Below are records to be reproduced exactly and in full.
___ RECORDS FOR THE TASK ___
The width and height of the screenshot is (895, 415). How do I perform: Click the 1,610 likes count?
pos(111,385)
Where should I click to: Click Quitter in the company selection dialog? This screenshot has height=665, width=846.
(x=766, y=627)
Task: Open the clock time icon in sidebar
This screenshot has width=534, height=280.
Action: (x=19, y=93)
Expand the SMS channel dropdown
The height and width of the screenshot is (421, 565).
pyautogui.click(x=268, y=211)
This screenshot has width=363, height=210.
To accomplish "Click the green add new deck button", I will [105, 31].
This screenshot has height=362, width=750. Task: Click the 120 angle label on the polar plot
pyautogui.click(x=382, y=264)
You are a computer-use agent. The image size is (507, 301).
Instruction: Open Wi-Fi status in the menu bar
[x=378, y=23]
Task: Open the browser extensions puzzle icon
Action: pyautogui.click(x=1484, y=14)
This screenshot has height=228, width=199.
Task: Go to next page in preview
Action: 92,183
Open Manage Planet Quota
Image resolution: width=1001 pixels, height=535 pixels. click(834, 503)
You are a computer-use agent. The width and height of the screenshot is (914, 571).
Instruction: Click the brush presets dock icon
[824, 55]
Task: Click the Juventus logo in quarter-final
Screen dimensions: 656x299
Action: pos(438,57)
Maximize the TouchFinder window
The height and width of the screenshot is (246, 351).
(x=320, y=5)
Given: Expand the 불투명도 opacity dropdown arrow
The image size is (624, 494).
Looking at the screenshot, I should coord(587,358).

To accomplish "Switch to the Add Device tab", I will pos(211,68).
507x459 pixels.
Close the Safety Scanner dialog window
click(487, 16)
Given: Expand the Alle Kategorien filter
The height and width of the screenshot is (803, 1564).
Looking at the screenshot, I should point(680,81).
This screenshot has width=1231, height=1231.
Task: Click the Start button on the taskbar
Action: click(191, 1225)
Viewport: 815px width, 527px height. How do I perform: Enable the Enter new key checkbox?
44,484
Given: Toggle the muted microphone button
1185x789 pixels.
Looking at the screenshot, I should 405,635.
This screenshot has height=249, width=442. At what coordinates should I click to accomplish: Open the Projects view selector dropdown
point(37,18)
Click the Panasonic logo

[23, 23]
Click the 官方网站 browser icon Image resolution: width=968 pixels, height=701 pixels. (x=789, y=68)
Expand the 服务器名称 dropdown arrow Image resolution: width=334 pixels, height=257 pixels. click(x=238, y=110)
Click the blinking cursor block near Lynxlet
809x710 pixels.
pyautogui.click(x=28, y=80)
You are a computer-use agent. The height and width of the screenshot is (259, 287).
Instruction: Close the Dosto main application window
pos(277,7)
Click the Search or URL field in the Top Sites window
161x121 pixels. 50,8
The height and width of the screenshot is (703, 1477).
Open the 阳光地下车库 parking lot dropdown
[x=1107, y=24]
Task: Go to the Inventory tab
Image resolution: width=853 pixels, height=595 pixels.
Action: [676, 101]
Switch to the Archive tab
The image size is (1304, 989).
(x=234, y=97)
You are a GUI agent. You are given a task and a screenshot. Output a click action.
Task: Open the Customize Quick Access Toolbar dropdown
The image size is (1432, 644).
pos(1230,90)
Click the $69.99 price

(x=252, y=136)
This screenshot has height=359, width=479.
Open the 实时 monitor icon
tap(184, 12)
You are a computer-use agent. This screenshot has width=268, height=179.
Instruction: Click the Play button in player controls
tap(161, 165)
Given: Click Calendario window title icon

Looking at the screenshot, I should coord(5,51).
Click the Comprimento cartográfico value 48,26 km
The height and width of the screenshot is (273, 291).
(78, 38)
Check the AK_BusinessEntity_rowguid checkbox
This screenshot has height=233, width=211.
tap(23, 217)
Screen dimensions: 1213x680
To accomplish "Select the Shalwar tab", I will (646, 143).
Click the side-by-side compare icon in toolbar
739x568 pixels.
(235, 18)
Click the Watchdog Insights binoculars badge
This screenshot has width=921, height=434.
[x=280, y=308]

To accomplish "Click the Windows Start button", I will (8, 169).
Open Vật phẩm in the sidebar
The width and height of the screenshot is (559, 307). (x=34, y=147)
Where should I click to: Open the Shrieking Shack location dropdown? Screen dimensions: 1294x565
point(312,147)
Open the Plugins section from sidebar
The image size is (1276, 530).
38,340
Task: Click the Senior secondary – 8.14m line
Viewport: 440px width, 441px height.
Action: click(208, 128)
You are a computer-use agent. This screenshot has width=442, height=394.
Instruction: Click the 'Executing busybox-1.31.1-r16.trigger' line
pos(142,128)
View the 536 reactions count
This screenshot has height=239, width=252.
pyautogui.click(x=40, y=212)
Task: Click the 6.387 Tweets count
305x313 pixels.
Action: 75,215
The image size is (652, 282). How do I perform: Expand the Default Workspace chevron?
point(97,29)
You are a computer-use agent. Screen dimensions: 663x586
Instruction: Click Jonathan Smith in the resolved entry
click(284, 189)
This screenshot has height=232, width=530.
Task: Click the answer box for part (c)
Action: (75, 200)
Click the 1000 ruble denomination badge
___
TASK RESULT ▸
The width and height of the screenshot is (895, 415). How do I perform: Click the 1,610 likes count?
pos(111,385)
Where should I click to: Click Quitter in the company selection dialog? This screenshot has height=665, width=846.
(x=766, y=627)
Task: Open the clock time icon in sidebar
This screenshot has width=534, height=280.
Action: (x=19, y=93)
Expand the SMS channel dropdown
The height and width of the screenshot is (421, 565).
pyautogui.click(x=268, y=211)
This screenshot has width=363, height=210.
To accomplish "Click the green add new deck button", I will [105, 31].
This screenshot has height=362, width=750. Task: Click the 120 angle label on the polar plot
pyautogui.click(x=382, y=264)
You are a computer-use agent. The image size is (507, 301).
Instruction: Open Wi-Fi status in the menu bar
[x=378, y=23]
Task: Open the browser extensions puzzle icon
Action: pyautogui.click(x=1484, y=14)
This screenshot has height=228, width=199.
Task: Go to next page in preview
Action: 92,183
Open Manage Planet Quota
Image resolution: width=1001 pixels, height=535 pixels. click(834, 503)
You are a computer-use agent. The width and height of the screenshot is (914, 571).
Instruction: Click the brush presets dock icon
[824, 55]
Task: Click the Juventus logo in quarter-final
Screen dimensions: 656x299
Action: pos(438,57)
Maximize the TouchFinder window
The height and width of the screenshot is (246, 351).
(x=320, y=5)
Given: Expand the 불투명도 opacity dropdown arrow
The image size is (624, 494).
Looking at the screenshot, I should coord(587,358).

To accomplish "Switch to the Add Device tab", I will pos(211,68).
507x459 pixels.
Close the Safety Scanner dialog window
click(487, 16)
Given: Expand the Alle Kategorien filter
The height and width of the screenshot is (803, 1564).
Looking at the screenshot, I should point(680,81).
This screenshot has width=1231, height=1231.
Task: Click the Start button on the taskbar
Action: click(191, 1225)
Viewport: 815px width, 527px height. How do I perform: Enable the Enter new key checkbox?
44,484
Given: Toggle the muted microphone button
1185x789 pixels.
Looking at the screenshot, I should 405,635.
This screenshot has height=249, width=442. At what coordinates should I click to accomplish: Open the Projects view selector dropdown
point(37,18)
Click the Panasonic logo

[23, 23]
Click the 官方网站 browser icon Image resolution: width=968 pixels, height=701 pixels. (x=789, y=68)
Expand the 服务器名称 dropdown arrow Image resolution: width=334 pixels, height=257 pixels. click(x=238, y=110)
Click the blinking cursor block near Lynxlet
809x710 pixels.
pyautogui.click(x=28, y=80)
You are a computer-use agent. The height and width of the screenshot is (259, 287).
Instruction: Close the Dosto main application window
pos(277,7)
Click the Search or URL field in the Top Sites window
161x121 pixels. 50,8
The height and width of the screenshot is (703, 1477).
Open the 阳光地下车库 parking lot dropdown
[x=1107, y=24]
Task: Go to the Inventory tab
Image resolution: width=853 pixels, height=595 pixels.
Action: [676, 101]
Switch to the Archive tab
The image size is (1304, 989).
(x=234, y=97)
You are a GUI agent. You are given a task and a screenshot. Output a click action.
Task: Open the Customize Quick Access Toolbar dropdown
The image size is (1432, 644).
pos(1230,90)
Click the $69.99 price

(x=252, y=136)
This screenshot has height=359, width=479.
Open the 实时 monitor icon
tap(184, 12)
You are a computer-use agent. This screenshot has width=268, height=179.
Instruction: Click the Play button in player controls
tap(161, 165)
Given: Click Calendario window title icon

Looking at the screenshot, I should coord(5,51).
Click the Comprimento cartográfico value 48,26 km
The height and width of the screenshot is (273, 291).
(78, 38)
Check the AK_BusinessEntity_rowguid checkbox
This screenshot has height=233, width=211.
tap(23, 217)
Screen dimensions: 1213x680
To accomplish "Select the Shalwar tab", I will (646, 143).
Click the side-by-side compare icon in toolbar
739x568 pixels.
(235, 18)
Click the Watchdog Insights binoculars badge
This screenshot has width=921, height=434.
[x=280, y=308]

To accomplish "Click the Windows Start button", I will (8, 169).
Open Vật phẩm in the sidebar
The width and height of the screenshot is (559, 307). (x=34, y=147)
Where should I click to: Open the Shrieking Shack location dropdown? Screen dimensions: 1294x565
point(312,147)
Open the Plugins section from sidebar
The image size is (1276, 530).
38,340
Task: Click the Senior secondary – 8.14m line
Viewport: 440px width, 441px height.
Action: click(208, 128)
You are a computer-use agent. This screenshot has width=442, height=394.
Instruction: Click the 'Executing busybox-1.31.1-r16.trigger' line
pos(142,128)
View the 536 reactions count
This screenshot has height=239, width=252.
pyautogui.click(x=40, y=212)
Task: Click the 6.387 Tweets count
305x313 pixels.
Action: 75,215
The image size is (652, 282). How do I perform: Expand the Default Workspace chevron?
point(97,29)
You are a computer-use agent. Screen dimensions: 663x586
Instruction: Click Jonathan Smith in the resolved entry
click(284, 189)
This screenshot has height=232, width=530.
Task: Click the answer box for part (c)
Action: (75, 200)
Click the 1000 ruble denomination badge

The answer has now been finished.